▶ _EXERCISE_:
Be exact. Print each record as it stands.

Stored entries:
━━━━

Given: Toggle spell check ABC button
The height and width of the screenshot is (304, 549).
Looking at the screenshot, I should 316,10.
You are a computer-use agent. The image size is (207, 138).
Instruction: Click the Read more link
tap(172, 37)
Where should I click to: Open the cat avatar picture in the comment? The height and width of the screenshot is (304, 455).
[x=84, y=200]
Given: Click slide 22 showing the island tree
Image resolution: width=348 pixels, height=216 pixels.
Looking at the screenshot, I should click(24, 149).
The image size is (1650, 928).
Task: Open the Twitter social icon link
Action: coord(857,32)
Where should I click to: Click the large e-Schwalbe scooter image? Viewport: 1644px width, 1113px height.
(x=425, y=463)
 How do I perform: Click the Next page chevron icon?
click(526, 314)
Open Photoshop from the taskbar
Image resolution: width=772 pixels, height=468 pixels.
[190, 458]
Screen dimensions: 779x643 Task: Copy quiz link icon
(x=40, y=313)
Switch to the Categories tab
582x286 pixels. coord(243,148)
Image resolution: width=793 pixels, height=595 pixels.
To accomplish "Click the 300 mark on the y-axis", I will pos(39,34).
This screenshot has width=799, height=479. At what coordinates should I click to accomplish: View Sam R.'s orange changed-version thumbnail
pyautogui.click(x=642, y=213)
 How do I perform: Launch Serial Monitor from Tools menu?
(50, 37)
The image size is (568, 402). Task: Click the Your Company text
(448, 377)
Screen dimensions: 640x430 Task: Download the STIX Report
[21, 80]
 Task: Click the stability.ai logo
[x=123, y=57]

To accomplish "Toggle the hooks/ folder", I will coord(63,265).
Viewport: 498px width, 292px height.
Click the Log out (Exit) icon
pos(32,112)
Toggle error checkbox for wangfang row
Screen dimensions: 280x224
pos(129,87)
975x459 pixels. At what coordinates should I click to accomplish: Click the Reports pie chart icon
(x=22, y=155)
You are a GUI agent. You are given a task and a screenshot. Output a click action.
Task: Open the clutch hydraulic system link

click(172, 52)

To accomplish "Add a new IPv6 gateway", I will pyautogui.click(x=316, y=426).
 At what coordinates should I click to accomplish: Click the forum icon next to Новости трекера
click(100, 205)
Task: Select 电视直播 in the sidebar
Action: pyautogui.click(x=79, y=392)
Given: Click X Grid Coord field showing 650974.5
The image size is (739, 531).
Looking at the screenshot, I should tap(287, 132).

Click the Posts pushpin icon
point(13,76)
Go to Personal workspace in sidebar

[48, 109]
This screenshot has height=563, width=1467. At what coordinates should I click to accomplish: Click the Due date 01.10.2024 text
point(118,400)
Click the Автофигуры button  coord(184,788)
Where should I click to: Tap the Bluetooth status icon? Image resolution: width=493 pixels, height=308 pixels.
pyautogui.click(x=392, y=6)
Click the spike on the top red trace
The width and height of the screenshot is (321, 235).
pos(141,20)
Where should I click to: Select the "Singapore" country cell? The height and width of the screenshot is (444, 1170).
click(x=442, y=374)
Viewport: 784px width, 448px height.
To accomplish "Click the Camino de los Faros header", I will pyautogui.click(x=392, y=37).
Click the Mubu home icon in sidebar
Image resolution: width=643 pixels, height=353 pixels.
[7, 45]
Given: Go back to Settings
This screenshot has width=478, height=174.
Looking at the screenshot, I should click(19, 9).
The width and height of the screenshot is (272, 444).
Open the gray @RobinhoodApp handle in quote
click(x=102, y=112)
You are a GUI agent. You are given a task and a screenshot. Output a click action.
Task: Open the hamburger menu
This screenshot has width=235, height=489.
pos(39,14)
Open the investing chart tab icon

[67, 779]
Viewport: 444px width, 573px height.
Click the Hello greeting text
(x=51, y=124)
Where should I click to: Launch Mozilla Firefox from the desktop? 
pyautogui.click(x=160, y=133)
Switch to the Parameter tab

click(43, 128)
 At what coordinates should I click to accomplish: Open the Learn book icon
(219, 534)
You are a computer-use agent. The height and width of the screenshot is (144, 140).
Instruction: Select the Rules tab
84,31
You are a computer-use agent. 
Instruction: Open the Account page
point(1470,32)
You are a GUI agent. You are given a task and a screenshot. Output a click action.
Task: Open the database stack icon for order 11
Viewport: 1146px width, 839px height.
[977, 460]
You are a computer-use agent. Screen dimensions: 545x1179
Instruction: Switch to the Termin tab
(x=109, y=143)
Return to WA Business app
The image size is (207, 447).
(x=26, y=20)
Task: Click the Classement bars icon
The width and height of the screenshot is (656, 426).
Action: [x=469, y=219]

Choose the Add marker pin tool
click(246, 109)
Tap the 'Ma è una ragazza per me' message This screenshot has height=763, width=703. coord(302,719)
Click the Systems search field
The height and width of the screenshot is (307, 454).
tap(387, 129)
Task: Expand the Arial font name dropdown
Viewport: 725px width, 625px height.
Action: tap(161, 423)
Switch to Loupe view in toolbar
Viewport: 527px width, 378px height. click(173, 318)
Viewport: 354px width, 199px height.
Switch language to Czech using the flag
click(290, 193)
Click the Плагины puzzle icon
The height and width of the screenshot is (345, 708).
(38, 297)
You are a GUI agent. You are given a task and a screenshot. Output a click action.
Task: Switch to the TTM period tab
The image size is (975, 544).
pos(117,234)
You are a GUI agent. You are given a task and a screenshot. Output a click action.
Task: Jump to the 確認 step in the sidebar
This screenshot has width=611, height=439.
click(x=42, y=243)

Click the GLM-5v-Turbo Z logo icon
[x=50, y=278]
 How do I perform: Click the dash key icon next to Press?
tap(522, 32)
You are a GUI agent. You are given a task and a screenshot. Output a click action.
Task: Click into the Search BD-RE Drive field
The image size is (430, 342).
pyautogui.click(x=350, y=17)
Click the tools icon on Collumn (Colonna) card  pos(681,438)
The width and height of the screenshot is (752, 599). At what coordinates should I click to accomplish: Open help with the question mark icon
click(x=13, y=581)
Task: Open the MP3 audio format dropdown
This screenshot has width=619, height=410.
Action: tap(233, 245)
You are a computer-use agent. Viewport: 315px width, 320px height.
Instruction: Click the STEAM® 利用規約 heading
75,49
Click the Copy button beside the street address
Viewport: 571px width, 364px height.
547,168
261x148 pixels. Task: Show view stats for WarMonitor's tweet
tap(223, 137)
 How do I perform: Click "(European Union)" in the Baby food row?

━━━━

▶ _ANSWER AREA_:
Given: Toggle spell check ABC button
The height and width of the screenshot is (304, 549).
Looking at the screenshot, I should 316,10.
You are a computer-use agent. The image size is (207, 138).
Instruction: Click the Read more link
tap(172, 37)
Where should I click to: Open the cat avatar picture in the comment? The height and width of the screenshot is (304, 455).
[x=84, y=200]
Given: Click slide 22 showing the island tree
Image resolution: width=348 pixels, height=216 pixels.
Looking at the screenshot, I should click(24, 149).
The image size is (1650, 928).
Task: Open the Twitter social icon link
Action: coord(857,32)
Where should I click to: Click the large e-Schwalbe scooter image? Viewport: 1644px width, 1113px height.
(x=425, y=463)
 How do I perform: Click the Next page chevron icon?
click(526, 314)
Open Photoshop from the taskbar
Image resolution: width=772 pixels, height=468 pixels.
[190, 458]
Screen dimensions: 779x643 Task: Copy quiz link icon
(x=40, y=313)
Switch to the Categories tab
582x286 pixels. coord(243,148)
Image resolution: width=793 pixels, height=595 pixels.
To accomplish "Click the 300 mark on the y-axis", I will pos(39,34).
This screenshot has width=799, height=479. At what coordinates should I click to accomplish: View Sam R.'s orange changed-version thumbnail
pyautogui.click(x=642, y=213)
 How do I perform: Launch Serial Monitor from Tools menu?
(50, 37)
The image size is (568, 402). Task: Click the Your Company text
(448, 377)
Screen dimensions: 640x430 Task: Download the STIX Report
[21, 80]
 Task: Click the stability.ai logo
[x=123, y=57]

To accomplish "Toggle the hooks/ folder", I will coord(63,265).
Viewport: 498px width, 292px height.
Click the Log out (Exit) icon
pos(32,112)
Toggle error checkbox for wangfang row
Screen dimensions: 280x224
pos(129,87)
975x459 pixels. At what coordinates should I click to accomplish: Click the Reports pie chart icon
(x=22, y=155)
You are a GUI agent. You are given a task and a screenshot. Output a click action.
Task: Open the clutch hydraulic system link

click(172, 52)

To accomplish "Add a new IPv6 gateway", I will pyautogui.click(x=316, y=426).
 At what coordinates should I click to accomplish: Click the forum icon next to Новости трекера
click(100, 205)
Task: Select 电视直播 in the sidebar
Action: pyautogui.click(x=79, y=392)
Given: Click X Grid Coord field showing 650974.5
The image size is (739, 531).
Looking at the screenshot, I should tap(287, 132).

Click the Posts pushpin icon
point(13,76)
Go to Personal workspace in sidebar

[48, 109]
This screenshot has height=563, width=1467. At what coordinates should I click to accomplish: Click the Due date 01.10.2024 text
point(118,400)
Click the Автофигуры button  coord(184,788)
Where should I click to: Tap the Bluetooth status icon? Image resolution: width=493 pixels, height=308 pixels.
pyautogui.click(x=392, y=6)
Click the spike on the top red trace
The width and height of the screenshot is (321, 235).
pos(141,20)
Where should I click to: Select the "Singapore" country cell? The height and width of the screenshot is (444, 1170).
click(x=442, y=374)
Viewport: 784px width, 448px height.
To accomplish "Click the Camino de los Faros header", I will pyautogui.click(x=392, y=37).
Click the Mubu home icon in sidebar
Image resolution: width=643 pixels, height=353 pixels.
[7, 45]
Given: Go back to Settings
This screenshot has width=478, height=174.
Looking at the screenshot, I should click(19, 9).
The width and height of the screenshot is (272, 444).
Open the gray @RobinhoodApp handle in quote
click(x=102, y=112)
You are a GUI agent. You are given a task and a screenshot. Output a click action.
Task: Open the hamburger menu
This screenshot has width=235, height=489.
pos(39,14)
Open the investing chart tab icon

[67, 779]
Viewport: 444px width, 573px height.
Click the Hello greeting text
(x=51, y=124)
Where should I click to: Launch Mozilla Firefox from the desktop? 
pyautogui.click(x=160, y=133)
Switch to the Parameter tab

click(43, 128)
 At what coordinates should I click to accomplish: Open the Learn book icon
(219, 534)
You are a computer-use agent. The height and width of the screenshot is (144, 140).
Instruction: Select the Rules tab
84,31
You are a computer-use agent. 
Instruction: Open the Account page
point(1470,32)
You are a GUI agent. You are given a task and a screenshot. Output a click action.
Task: Open the database stack icon for order 11
Viewport: 1146px width, 839px height.
[977, 460]
You are a computer-use agent. Screen dimensions: 545x1179
Instruction: Switch to the Termin tab
(x=109, y=143)
Return to WA Business app
The image size is (207, 447).
(x=26, y=20)
Task: Click the Classement bars icon
The width and height of the screenshot is (656, 426).
Action: [x=469, y=219]

Choose the Add marker pin tool
click(246, 109)
Tap the 'Ma è una ragazza per me' message This screenshot has height=763, width=703. coord(302,719)
Click the Systems search field
The height and width of the screenshot is (307, 454).
tap(387, 129)
Task: Expand the Arial font name dropdown
Viewport: 725px width, 625px height.
Action: tap(161, 423)
Switch to Loupe view in toolbar
Viewport: 527px width, 378px height. click(173, 318)
Viewport: 354px width, 199px height.
Switch language to Czech using the flag
click(290, 193)
Click the Плагины puzzle icon
The height and width of the screenshot is (345, 708).
(38, 297)
You are a GUI agent. You are given a task and a screenshot. Output a click action.
Task: Switch to the TTM period tab
The image size is (975, 544).
pos(117,234)
You are a GUI agent. You are given a task and a screenshot. Output a click action.
Task: Jump to the 確認 step in the sidebar
This screenshot has width=611, height=439.
click(x=42, y=243)

Click the GLM-5v-Turbo Z logo icon
[x=50, y=278]
 How do I perform: Click the dash key icon next to Press?
tap(522, 32)
You are a GUI agent. You are given a task and a screenshot. Output a click action.
Task: Click into the Search BD-RE Drive field
The image size is (430, 342).
pyautogui.click(x=350, y=17)
Click the tools icon on Collumn (Colonna) card  pos(681,438)
The width and height of the screenshot is (752, 599). At what coordinates should I click to accomplish: Open help with the question mark icon
click(x=13, y=581)
Task: Open the MP3 audio format dropdown
This screenshot has width=619, height=410.
Action: tap(233, 245)
You are a computer-use agent. Viewport: 315px width, 320px height.
Instruction: Click the STEAM® 利用規約 heading
75,49
Click the Copy button beside the street address
Viewport: 571px width, 364px height.
547,168
261x148 pixels. Task: Show view stats for WarMonitor's tweet
tap(223, 137)
 How do I perform: Click "(European Union)" in the Baby food row?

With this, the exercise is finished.